Work required — Using the listing below, copy every line that mentions "icon".

Material supplied —
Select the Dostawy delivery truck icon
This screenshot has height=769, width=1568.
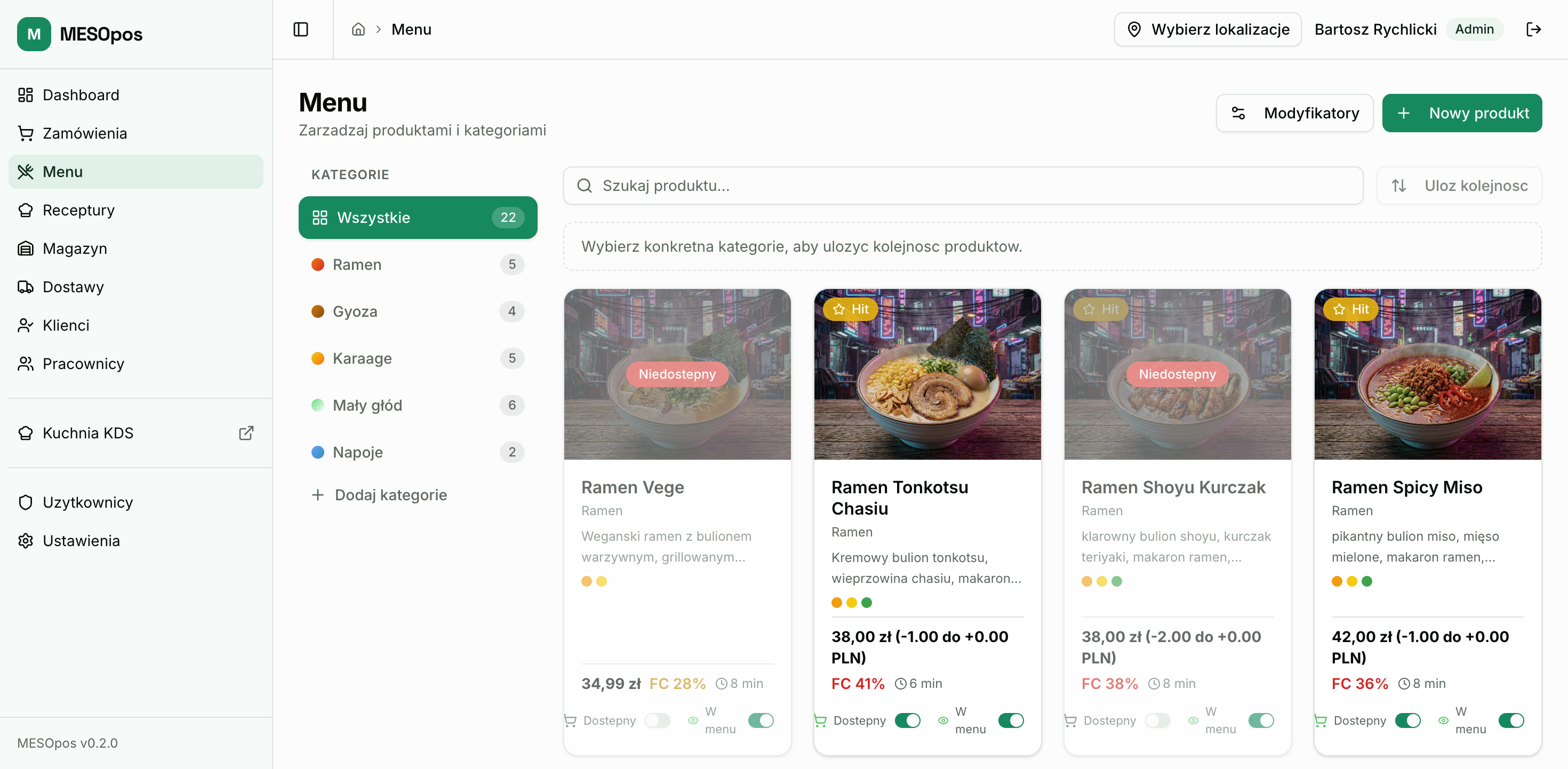coord(26,287)
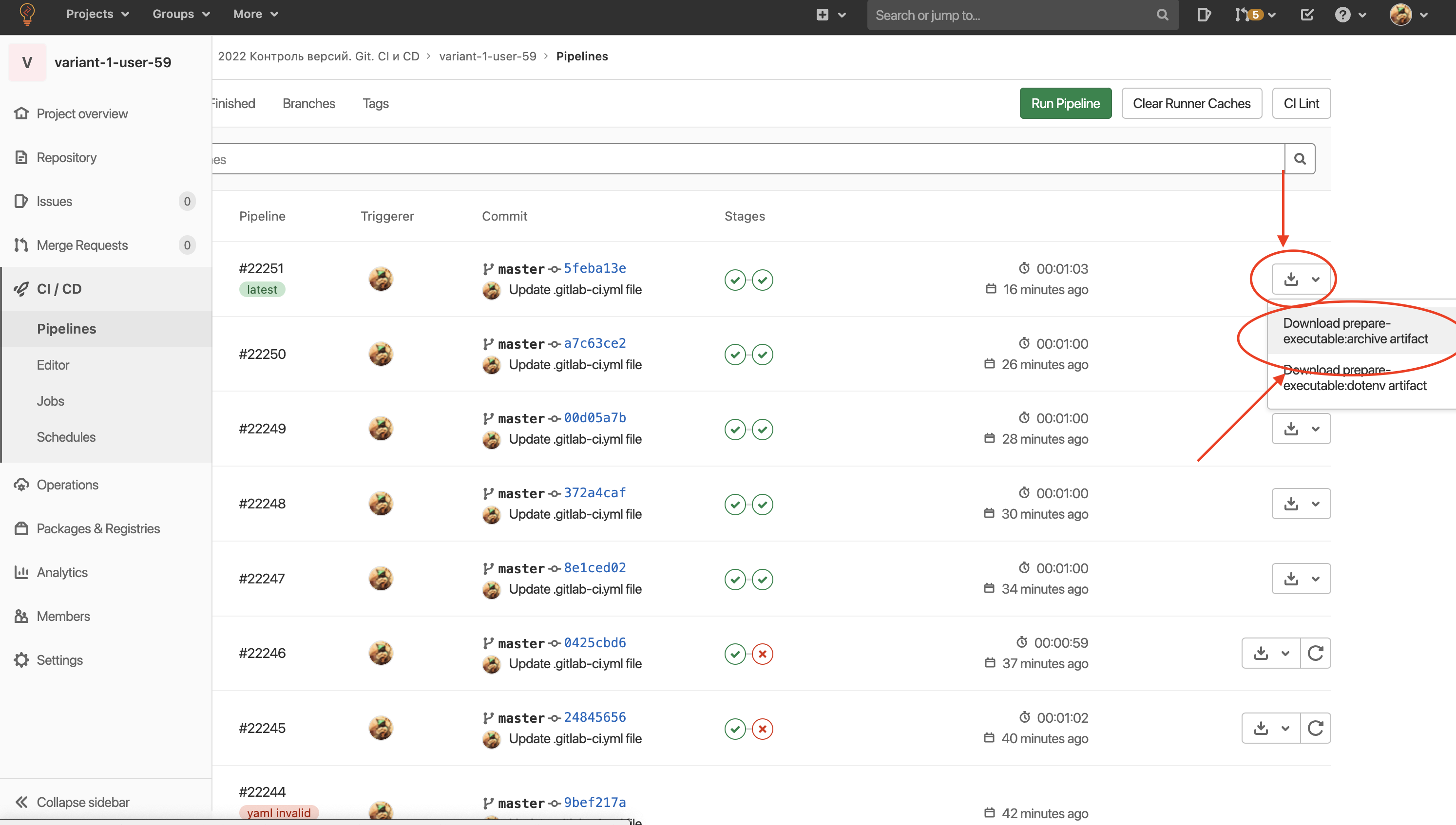Select Download prepare-executable:archive artifact option
1456x825 pixels.
[1355, 331]
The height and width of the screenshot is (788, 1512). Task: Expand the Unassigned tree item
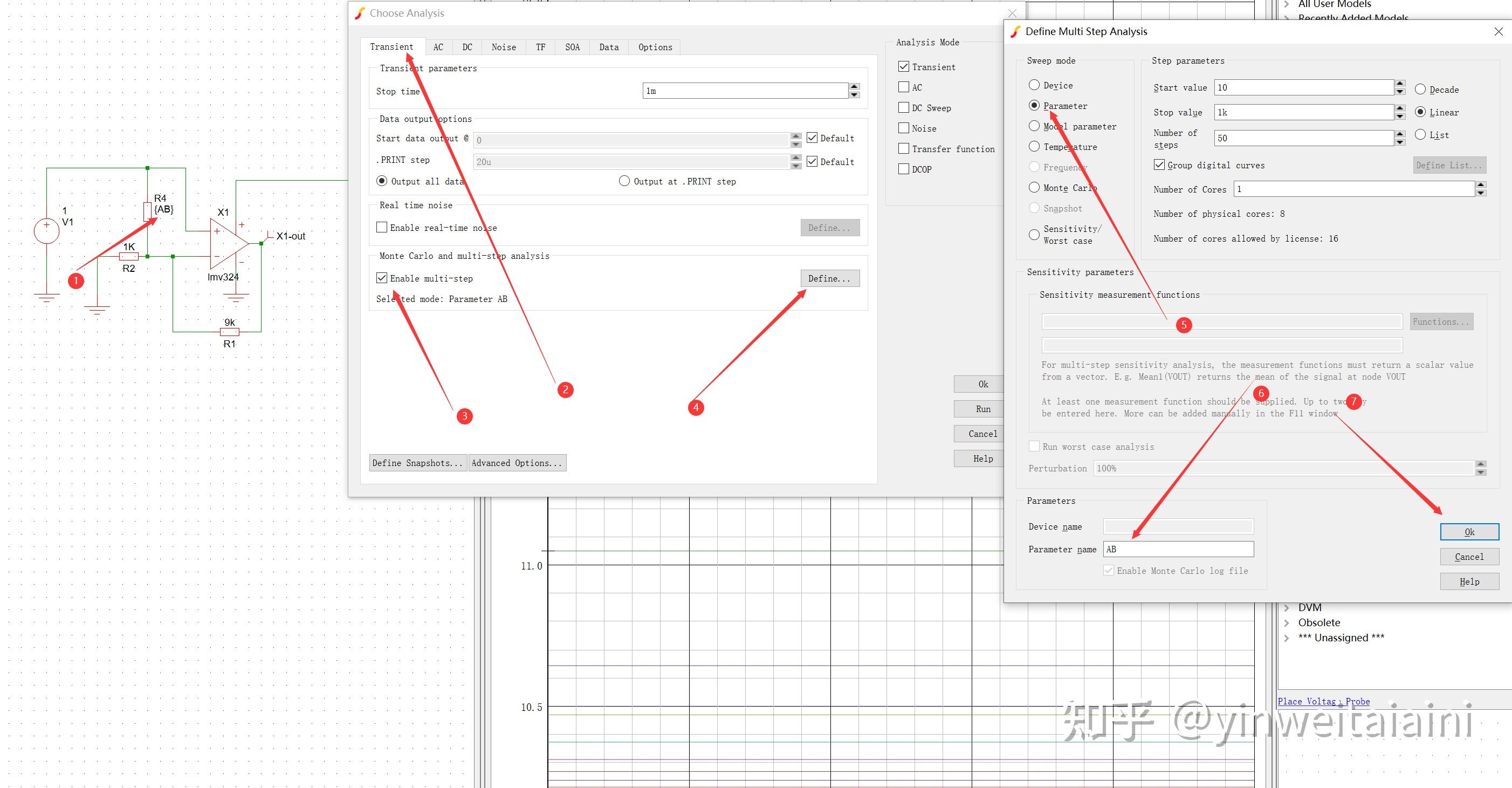1287,638

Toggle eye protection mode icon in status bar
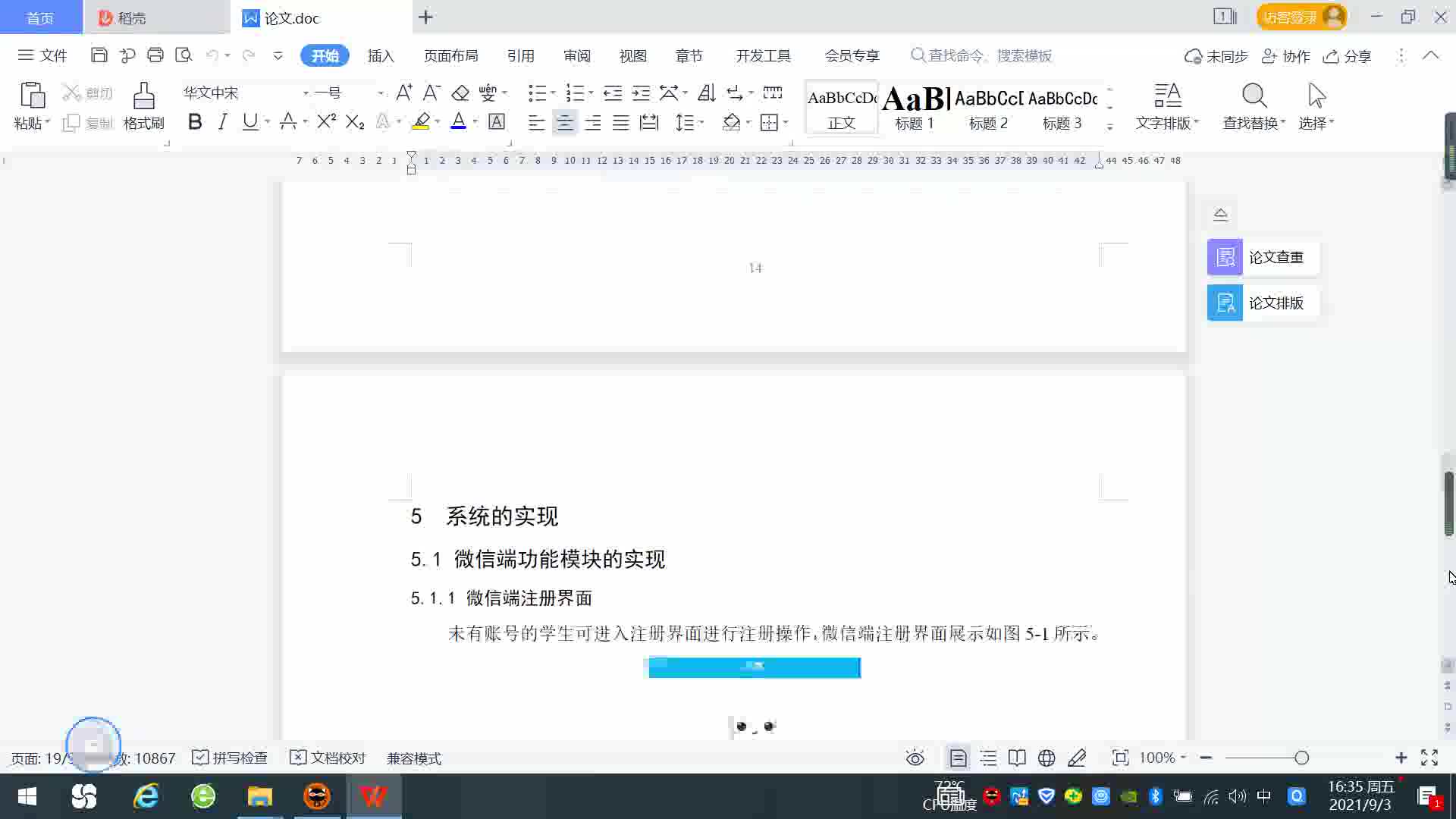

Your solution —
Select the Dostawy delivery truck icon
Toggle eye protection mode icon in status bar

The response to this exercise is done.